Чарнолуский долго выбирал обращение («товарищи» было неуместно, «господа» — откровенное заискиванье). Наконец он остановился на невинном «коллеги!». Прежде всего он посулил полную свободу и совершенное благоприятствование, почтение к былым заслугам и регулярное питание («Вот здесь, в этой пленительной овальной столовой, где прежде наслаждались незаслуженным изяществом и роскошью цари и их прихвостни, — теперь сможете собираться вы, подлинная гордость нации!»). На вопрос, дозволяется ли покидать коммуну, был дан безоговорочно положительный ответ. Комиссар покаялся даже, что новая власть, на знамени которой начертано не только слово «свобода», но и священное слово «гуманность», не сразу смогла заняться насущнейшим вопросом прокорма и обогрева интеллигенции, — «но, как вы понимаете, столь полное переустройство жизни предполагает внимание ко всем сферам бытия, и не всегда поймешь, с чего начать».

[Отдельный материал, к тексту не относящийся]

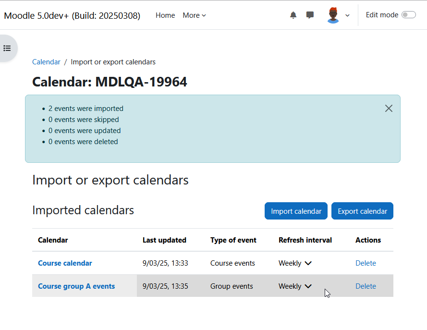This screenshot has width=427, height=330.
Task: Toggle Edit mode switch
Action: [409, 15]
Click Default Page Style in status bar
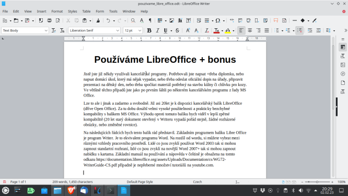 tap(140, 182)
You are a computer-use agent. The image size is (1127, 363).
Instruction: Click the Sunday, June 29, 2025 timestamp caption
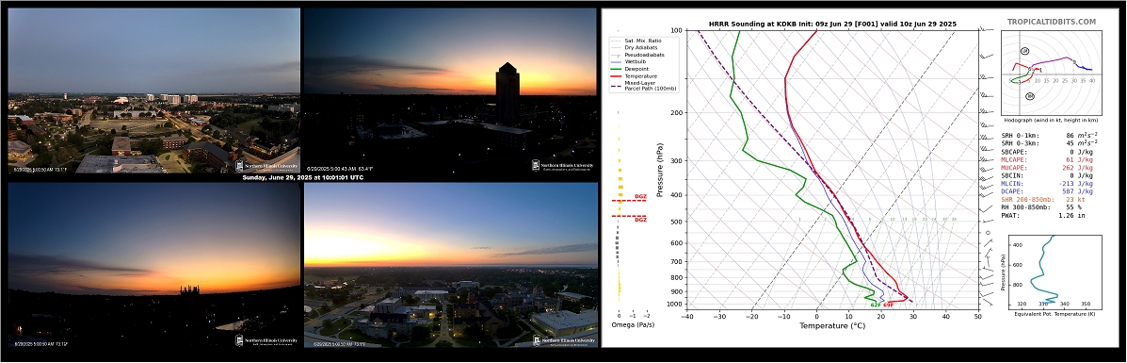tap(302, 178)
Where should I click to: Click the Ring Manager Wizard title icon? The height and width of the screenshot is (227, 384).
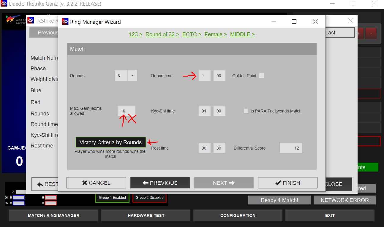click(65, 22)
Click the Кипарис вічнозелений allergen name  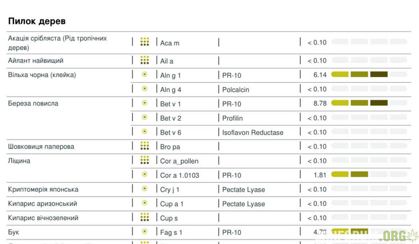[x=43, y=218]
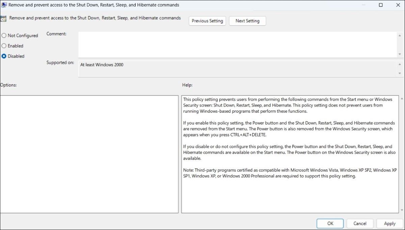This screenshot has width=405, height=230.
Task: Click inside the empty Options pane
Action: point(89,154)
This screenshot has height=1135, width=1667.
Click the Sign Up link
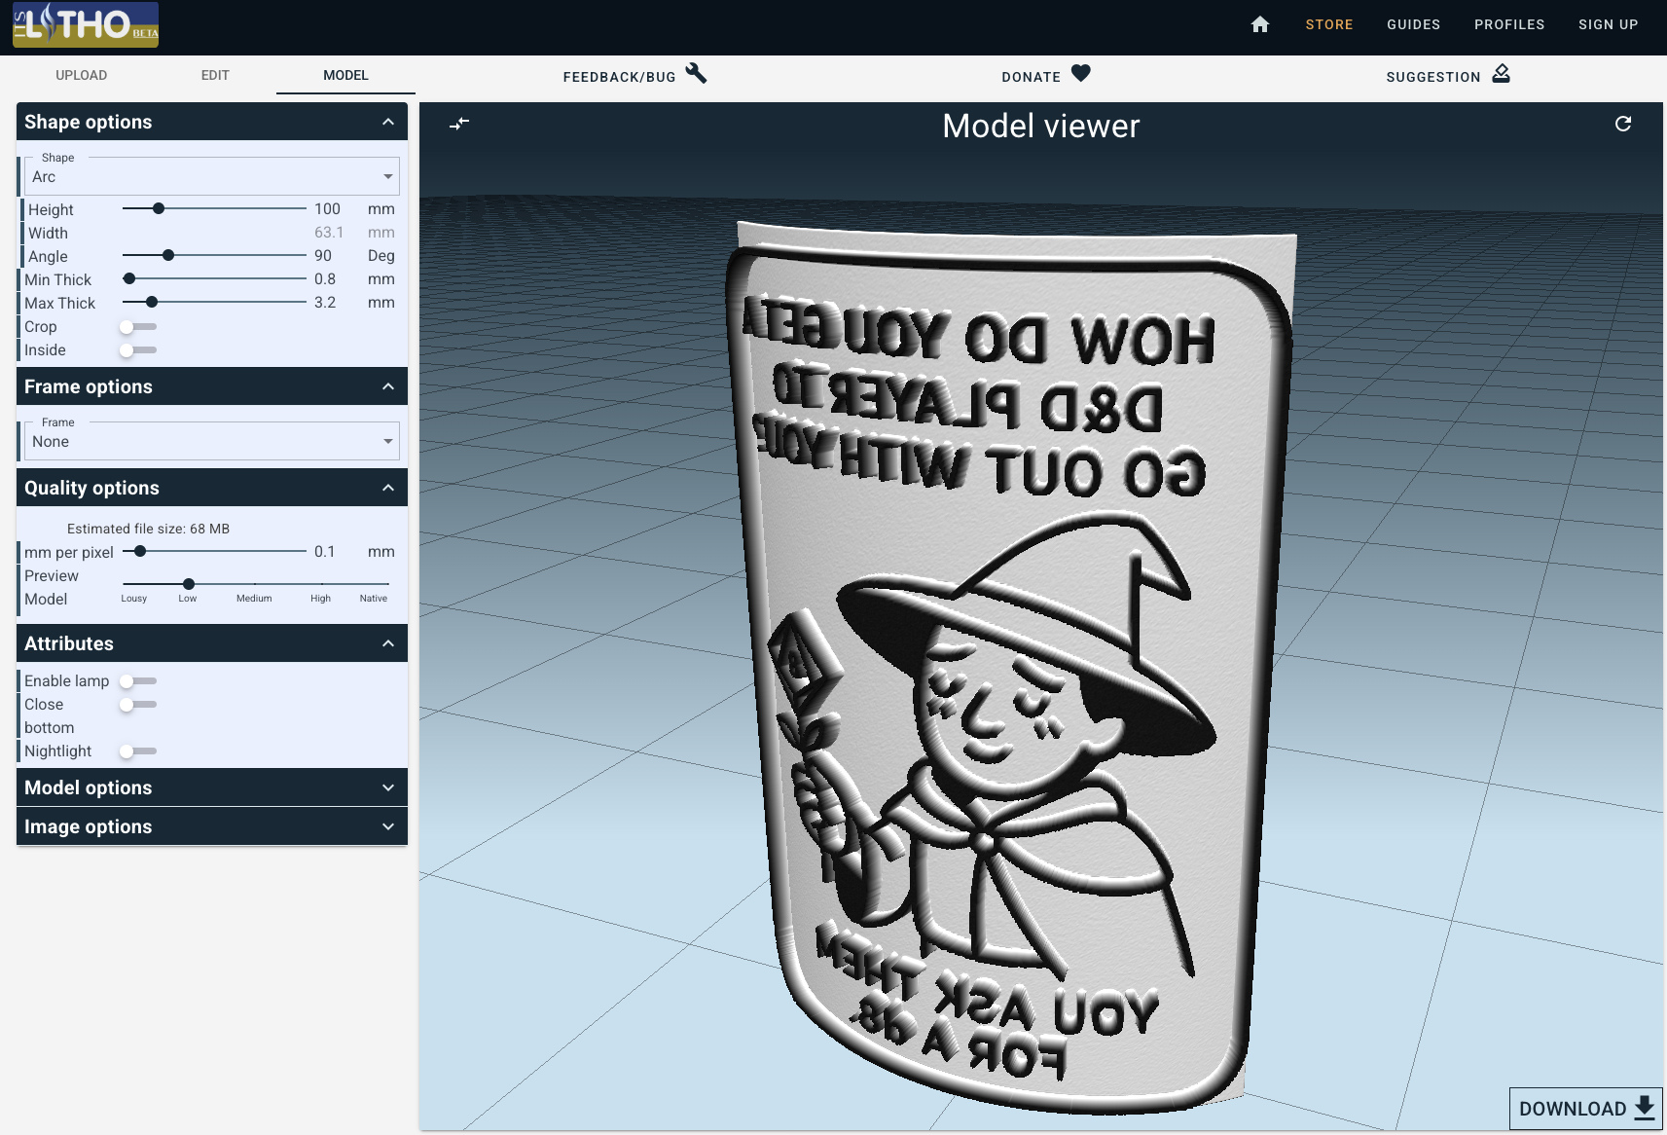click(x=1608, y=24)
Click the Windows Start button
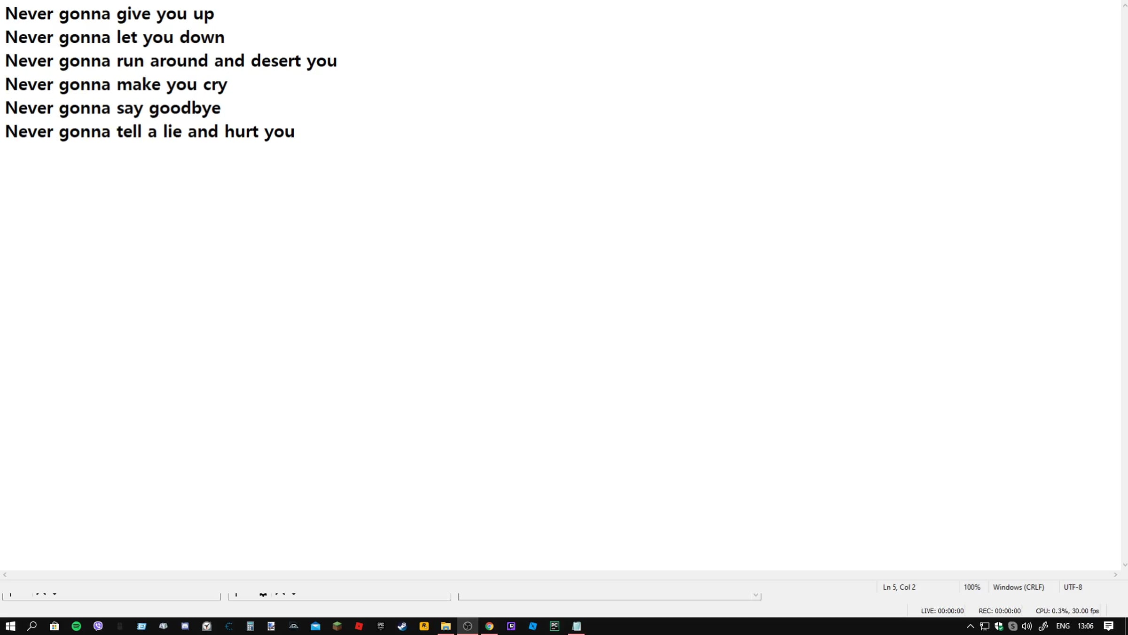The height and width of the screenshot is (635, 1128). (10, 626)
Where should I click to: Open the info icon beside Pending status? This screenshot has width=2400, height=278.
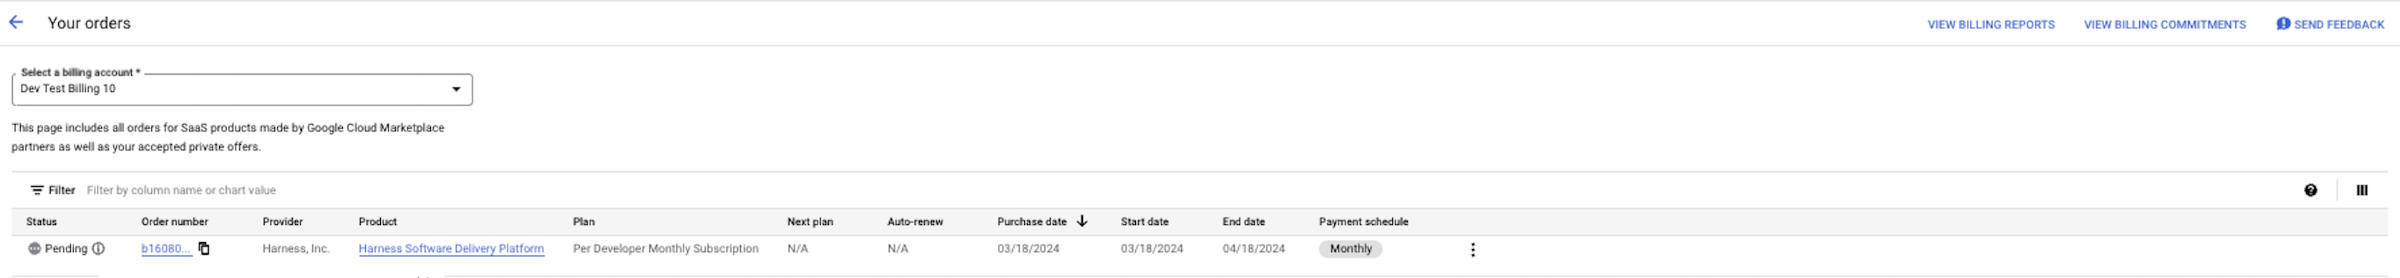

— Позвольте вопрос, — поднялся автор популярного толкового словаря Долгушов. Он говорил медленно, с отступлениями, как люди недавнего века, еще уверенные, что у них много времени. — Вы утверждаете, что ваша главная задача — сохранение культуры, если я верно мог понять ваш тезис. Но как тогда объяснить ваше решение поместить всех нас в Елагин дворец, — памятник старого времени?
— Я понял, понял вас, — торопливо прервал его Чарнолуский. Он уже на середине долгушовской речи успел сообразить, как ответить на эту подковырку. Отвечать старику надо было медленно и пространно, в его духе. — Вы совершенно точно заметили, что именно культурными людьми и должен быть заселен дворец-памятник. Тут метафора всей нашей культурной политики, если угодно. Что лучше: постепенное разрушение и запустение дворца, находящегося в распоряжении правящей фамилии, — или передача его в собственность культурному учреждению, занятому выработкой новой языковой нормы?
— И то сказать, — шепнул Долгушову фонетист Кривицкий, — лучше мы, чем хамы! Долгушов промолчал.
— Но уж посудой извольте озаботиться! — крикнул с места Хмелев. — Я с музейного фарфора не ем!
— Завтра же будут привезены оловянные солдатские миски, — успокоил его Чарнолуский. — Я полагаю, это не унизит вашего достоинства? Ведь речь идет о сохранении музейного сервиза!
Он не мог не съязвить: старик уж очень явно не желал ценить благодеяния. А ведь, между прочим, хотя дрова ничего и не стоили новой власти, но гауптвахту разобрать, да еще и на холоде, — тоже работа. В Чарнолуском вспыхнула внезапная ненависть ко всем этим людям, которые, занимаясь всю жизнь десятистепенными вещами, ни секунды не бедствовали, прекрасно уживались с царизмом, а теперь воротят нос от попытки дать им дружный, творческий быт!